▶ _FRAGMENTO_:

○ ○ ○ ○ ○

Benyus, que dirige la consultoría Biomimicry 3.8, establece tres niveles para la biomimética: “el primero es la imitación de la forma, pero muchas veces con ello no basta. El nivel más profundo es replicar el proceso natural, aunque existe todavía un tercer nivel, que consiste en recrear completamente el funcionamiento de un ecosistema”.

En su opinión, el agotamiento de nuestro modelo productivo, y su plasmación en la actual crisis económica, abren las puertas a una forma más sensata de afrontar los retos de la humanidad que sea de una vez por todas realmente sostenible, basándose en la premisa de que “no se trata sólo de innovar por innovar, sino de restaurar al mismo tiempo el equilibrio perdido”.

Precedentes antiguos

De hecho, la idea no es nueva: hace más de un siglo, el avión nació de un intento de imitar el vuelo de los pájaros de la misma manera que hoy el morro de los trenes de alta velocidad reproduce la forma de los picos de algunas aves que se desenvuelven con similar soltura en el aire y en el agua.

El biólogo evolutivo británico Andrew Parker es uno de los grandes impulsores de la biomimética. Ha investigado la iridiscencia de mariposas y escarabajos ayudando a conseguir pantallas más brillantes para los teléfonos móviles y a desarrollar sofisticadas técnicas antifalsificación. Ha trabajado con Procter & Gamble y Yves Saint Laurent para hacer cosméticos que imitan el brillo natural de las diatomeas, y con el Ministerio de Defensa de su país para reproducir las propiedades hidrófugas de estas algas unicelulares. Las ondulaciones microscópicas que detectó en los ojos de una mosca de 45 millones de años atrapada en ámbar se aplican hoy en modernos paneles fotovoltaicos.

"Cada especie, incluso las extinguidas, es una historia de éxito de la selección natural"

○ ○ ○ ○ ○

▶ _REGISTROS_:
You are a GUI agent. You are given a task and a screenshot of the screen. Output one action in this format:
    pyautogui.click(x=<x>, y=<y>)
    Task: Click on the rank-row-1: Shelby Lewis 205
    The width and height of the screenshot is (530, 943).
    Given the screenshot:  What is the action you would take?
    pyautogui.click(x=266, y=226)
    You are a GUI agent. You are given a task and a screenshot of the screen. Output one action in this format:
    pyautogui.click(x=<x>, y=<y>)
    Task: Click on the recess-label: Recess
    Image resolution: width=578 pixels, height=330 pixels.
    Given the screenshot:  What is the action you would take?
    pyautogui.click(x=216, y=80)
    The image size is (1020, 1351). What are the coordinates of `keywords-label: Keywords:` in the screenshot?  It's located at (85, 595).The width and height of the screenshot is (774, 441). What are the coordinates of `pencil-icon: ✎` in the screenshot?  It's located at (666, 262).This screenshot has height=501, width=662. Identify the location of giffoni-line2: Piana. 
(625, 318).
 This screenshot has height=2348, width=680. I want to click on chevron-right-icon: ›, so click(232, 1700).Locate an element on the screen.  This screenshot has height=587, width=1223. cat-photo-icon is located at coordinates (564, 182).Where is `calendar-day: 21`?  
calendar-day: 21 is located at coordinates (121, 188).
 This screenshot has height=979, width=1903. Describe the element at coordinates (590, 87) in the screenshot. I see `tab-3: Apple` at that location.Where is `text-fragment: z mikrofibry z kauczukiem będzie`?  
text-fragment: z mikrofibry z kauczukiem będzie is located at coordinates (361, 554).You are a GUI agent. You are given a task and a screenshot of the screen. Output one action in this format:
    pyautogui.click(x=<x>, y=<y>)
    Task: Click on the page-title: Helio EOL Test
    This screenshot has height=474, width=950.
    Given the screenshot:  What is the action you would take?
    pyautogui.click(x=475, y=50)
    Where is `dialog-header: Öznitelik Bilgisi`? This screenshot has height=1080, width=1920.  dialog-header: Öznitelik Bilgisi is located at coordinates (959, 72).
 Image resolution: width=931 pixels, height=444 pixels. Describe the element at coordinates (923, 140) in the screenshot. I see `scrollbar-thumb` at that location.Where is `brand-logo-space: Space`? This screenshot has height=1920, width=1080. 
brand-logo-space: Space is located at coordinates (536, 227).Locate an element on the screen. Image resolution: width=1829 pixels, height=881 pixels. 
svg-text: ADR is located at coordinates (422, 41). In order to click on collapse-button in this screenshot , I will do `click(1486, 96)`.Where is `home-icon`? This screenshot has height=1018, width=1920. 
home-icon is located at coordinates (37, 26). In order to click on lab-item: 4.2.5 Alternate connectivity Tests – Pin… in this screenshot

○ ○ ○ ○ ○

▶ _TUS TAREAS_:
A) Según el fragmento sobre biomimética, ¿qué consultoría dirige Benyus?
B) Reproduce sin cambios el tramo del fragmento sobre biomimética que va desde "De hecho, la" hasta "en el agua.".
Los registros no hacen falta para nada de lo que se pide.

▶ _RESPUESTAS NUMERADAS_:
A) Biomimicry 3.8.

B)
De hecho, la idea no es nueva: hace más de un siglo, el avión nació de un intento de imitar el vuelo de los pájaros de la misma manera que hoy el morro de los trenes de alta velocidad reproduce la forma de los picos de algunas aves que se desenvuelven con similar soltura en el aire y en el agua.